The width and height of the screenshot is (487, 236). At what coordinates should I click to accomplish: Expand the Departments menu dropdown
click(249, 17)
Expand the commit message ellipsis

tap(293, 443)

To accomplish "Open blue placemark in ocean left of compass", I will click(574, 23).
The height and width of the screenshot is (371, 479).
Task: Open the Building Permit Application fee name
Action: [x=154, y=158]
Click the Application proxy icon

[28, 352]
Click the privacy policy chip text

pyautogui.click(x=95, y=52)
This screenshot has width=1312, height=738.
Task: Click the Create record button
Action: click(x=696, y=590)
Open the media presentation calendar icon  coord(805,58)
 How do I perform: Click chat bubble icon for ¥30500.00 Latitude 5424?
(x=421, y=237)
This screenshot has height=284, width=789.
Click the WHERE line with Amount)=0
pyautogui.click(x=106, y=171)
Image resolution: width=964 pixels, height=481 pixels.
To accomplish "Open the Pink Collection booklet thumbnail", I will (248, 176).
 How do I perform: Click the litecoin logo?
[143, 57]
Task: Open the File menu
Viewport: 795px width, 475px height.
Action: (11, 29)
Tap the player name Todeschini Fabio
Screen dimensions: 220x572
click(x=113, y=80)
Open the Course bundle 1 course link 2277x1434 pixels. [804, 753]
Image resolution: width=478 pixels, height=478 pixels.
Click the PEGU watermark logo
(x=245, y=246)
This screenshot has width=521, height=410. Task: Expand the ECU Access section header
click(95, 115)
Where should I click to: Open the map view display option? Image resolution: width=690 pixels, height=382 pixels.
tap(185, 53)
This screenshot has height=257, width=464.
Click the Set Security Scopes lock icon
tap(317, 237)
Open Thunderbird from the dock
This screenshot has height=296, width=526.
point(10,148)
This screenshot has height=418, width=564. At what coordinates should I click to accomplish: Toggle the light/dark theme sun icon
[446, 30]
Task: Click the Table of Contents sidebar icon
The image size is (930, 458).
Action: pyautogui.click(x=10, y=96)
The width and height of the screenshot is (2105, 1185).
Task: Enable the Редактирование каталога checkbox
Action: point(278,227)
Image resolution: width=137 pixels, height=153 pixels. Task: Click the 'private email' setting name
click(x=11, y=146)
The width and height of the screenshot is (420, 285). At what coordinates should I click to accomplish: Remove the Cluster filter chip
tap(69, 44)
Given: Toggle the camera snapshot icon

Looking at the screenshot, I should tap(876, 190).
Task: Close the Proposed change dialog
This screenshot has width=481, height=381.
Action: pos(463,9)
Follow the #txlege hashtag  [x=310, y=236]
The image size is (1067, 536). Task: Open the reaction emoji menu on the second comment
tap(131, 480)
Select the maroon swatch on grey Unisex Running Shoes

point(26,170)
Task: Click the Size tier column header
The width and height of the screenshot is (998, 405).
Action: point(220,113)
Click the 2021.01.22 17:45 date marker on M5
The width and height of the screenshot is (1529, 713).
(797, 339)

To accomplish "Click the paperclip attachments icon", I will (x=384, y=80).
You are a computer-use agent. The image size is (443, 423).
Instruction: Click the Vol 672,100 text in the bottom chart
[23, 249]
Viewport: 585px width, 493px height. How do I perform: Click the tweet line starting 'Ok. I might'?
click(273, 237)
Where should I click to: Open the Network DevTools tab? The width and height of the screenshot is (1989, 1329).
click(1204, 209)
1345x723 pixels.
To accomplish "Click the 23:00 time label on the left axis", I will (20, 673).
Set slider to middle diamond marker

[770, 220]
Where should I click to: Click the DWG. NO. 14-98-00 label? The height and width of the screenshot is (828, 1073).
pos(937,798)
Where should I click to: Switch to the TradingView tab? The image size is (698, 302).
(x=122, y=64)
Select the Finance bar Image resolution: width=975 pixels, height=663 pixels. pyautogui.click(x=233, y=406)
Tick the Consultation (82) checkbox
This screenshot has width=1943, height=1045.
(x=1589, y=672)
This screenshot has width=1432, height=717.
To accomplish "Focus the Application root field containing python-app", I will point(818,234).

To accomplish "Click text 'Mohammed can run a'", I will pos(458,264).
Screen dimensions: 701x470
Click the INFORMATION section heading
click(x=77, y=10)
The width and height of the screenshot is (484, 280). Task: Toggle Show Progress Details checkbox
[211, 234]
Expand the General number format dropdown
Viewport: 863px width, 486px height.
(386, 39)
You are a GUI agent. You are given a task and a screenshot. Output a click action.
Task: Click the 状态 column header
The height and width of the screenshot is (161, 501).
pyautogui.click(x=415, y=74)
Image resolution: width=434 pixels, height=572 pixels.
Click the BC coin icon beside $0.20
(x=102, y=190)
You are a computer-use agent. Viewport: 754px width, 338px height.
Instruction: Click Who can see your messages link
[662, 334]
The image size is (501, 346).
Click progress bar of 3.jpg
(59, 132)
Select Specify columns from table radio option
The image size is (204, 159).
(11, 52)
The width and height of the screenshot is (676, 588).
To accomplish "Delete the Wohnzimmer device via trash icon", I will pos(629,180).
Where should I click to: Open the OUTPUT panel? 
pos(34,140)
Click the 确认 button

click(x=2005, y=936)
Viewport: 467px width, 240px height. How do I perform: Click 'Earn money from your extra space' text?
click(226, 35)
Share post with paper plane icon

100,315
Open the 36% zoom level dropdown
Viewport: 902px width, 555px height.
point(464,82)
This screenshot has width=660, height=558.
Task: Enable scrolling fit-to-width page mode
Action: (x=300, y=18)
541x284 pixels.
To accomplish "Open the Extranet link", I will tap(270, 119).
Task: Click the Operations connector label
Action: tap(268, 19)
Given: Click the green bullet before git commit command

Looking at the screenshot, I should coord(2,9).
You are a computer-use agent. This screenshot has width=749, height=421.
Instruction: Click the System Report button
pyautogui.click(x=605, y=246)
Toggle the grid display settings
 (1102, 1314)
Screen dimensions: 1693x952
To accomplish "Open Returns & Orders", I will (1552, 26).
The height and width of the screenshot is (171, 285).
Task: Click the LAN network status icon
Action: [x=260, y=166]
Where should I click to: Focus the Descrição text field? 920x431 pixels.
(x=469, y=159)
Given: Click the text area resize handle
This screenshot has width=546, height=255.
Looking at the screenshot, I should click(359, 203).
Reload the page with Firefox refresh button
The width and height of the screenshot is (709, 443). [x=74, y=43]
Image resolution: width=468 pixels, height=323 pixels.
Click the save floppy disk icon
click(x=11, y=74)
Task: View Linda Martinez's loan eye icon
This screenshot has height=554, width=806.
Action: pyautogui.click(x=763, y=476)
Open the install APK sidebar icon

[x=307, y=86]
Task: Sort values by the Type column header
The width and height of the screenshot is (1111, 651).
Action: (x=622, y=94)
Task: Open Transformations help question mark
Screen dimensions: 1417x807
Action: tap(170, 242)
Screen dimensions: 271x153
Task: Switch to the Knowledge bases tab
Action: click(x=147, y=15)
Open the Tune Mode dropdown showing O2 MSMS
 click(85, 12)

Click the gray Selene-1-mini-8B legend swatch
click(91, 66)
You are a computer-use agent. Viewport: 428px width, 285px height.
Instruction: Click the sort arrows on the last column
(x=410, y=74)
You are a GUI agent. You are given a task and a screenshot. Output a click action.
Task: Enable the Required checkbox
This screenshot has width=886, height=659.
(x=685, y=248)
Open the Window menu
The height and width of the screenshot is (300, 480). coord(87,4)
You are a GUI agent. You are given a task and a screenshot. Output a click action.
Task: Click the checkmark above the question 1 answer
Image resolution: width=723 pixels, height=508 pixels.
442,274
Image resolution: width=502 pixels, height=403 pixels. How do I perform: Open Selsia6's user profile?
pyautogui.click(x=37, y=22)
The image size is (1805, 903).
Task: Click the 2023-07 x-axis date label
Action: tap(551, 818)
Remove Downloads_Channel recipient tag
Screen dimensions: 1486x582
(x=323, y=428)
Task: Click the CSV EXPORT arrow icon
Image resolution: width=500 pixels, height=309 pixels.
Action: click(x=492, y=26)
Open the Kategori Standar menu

EXERCISE OBJECTIVE:
Print the lines of the material from the line containing "Task: Sort values by the Type column header" to the line containing "(x=410, y=74)", reproducing each line exactly and including both end lines.

COMPLETE OUTPUT:
Task: Sort values by the Type column header
The width and height of the screenshot is (1111, 651).
Action: (x=622, y=94)
Task: Open Transformations help question mark
Screen dimensions: 1417x807
Action: tap(170, 242)
Screen dimensions: 271x153
Task: Switch to the Knowledge bases tab
Action: click(x=147, y=15)
Open the Tune Mode dropdown showing O2 MSMS
 click(85, 12)

Click the gray Selene-1-mini-8B legend swatch
click(91, 66)
You are a computer-use agent. Viewport: 428px width, 285px height.
Instruction: Click the sort arrows on the last column
(x=410, y=74)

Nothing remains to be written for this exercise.